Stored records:
---------------

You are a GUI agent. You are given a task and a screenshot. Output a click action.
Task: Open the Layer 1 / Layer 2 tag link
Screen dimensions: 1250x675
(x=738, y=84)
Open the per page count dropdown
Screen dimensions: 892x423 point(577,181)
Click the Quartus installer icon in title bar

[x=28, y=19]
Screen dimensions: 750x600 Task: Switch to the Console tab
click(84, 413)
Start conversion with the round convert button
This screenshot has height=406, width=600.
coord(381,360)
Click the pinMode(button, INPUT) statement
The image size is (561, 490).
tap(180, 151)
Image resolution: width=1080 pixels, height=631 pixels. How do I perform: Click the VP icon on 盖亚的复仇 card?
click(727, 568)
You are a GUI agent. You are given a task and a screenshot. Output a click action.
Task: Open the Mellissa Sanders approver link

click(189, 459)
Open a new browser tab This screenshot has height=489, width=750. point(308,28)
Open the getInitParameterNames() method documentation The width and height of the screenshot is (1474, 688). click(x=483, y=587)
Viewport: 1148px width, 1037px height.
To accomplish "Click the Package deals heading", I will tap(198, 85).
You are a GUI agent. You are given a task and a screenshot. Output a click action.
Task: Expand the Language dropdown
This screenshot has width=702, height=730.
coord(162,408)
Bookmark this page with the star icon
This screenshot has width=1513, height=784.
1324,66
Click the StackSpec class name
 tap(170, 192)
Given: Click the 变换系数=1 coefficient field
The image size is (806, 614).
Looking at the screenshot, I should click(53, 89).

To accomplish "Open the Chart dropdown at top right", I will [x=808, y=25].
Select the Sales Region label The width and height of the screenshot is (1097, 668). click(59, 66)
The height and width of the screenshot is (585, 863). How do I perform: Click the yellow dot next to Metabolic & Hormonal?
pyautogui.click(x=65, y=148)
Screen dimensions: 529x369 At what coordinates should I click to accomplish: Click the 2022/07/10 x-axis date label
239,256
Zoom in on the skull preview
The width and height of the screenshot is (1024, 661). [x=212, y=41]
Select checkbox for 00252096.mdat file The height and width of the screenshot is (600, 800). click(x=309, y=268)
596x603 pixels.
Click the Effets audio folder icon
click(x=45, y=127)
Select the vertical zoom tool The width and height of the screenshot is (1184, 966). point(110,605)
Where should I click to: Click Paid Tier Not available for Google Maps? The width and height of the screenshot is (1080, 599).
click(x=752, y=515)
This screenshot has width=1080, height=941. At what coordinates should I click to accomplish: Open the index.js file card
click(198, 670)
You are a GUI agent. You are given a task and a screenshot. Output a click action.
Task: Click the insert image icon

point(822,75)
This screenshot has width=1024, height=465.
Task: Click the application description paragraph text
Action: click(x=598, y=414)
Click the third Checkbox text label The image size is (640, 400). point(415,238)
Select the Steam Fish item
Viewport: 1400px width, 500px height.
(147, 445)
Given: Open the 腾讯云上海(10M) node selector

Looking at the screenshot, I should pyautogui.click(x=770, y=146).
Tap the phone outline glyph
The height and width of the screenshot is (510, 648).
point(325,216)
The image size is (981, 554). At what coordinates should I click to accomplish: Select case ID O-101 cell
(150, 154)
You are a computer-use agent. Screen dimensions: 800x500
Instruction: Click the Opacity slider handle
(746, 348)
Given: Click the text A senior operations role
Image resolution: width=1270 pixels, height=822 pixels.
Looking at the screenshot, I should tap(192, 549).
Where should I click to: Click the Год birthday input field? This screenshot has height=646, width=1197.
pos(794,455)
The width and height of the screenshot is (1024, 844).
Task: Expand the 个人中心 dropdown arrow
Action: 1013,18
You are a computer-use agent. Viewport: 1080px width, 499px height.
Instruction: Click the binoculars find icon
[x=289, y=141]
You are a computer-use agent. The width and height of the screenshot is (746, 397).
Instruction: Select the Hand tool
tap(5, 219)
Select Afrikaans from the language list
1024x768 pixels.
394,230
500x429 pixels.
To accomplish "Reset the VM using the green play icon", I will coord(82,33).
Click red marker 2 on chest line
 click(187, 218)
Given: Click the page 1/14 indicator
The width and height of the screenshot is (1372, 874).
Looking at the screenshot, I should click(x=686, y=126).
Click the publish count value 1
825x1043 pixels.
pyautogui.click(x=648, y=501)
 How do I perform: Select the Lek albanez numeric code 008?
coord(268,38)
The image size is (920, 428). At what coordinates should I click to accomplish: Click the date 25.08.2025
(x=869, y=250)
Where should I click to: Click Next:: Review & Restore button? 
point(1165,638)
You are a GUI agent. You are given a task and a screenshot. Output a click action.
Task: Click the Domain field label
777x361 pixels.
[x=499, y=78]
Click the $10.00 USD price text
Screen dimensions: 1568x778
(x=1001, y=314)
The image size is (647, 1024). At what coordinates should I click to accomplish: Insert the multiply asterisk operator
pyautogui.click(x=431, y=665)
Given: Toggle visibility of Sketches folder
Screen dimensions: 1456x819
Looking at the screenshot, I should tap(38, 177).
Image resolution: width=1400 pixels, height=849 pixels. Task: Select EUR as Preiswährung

---------------

◆ The task:
Tally how many lines of the data include the word "computer". Write the number and nothing else.

◆ Task output:
3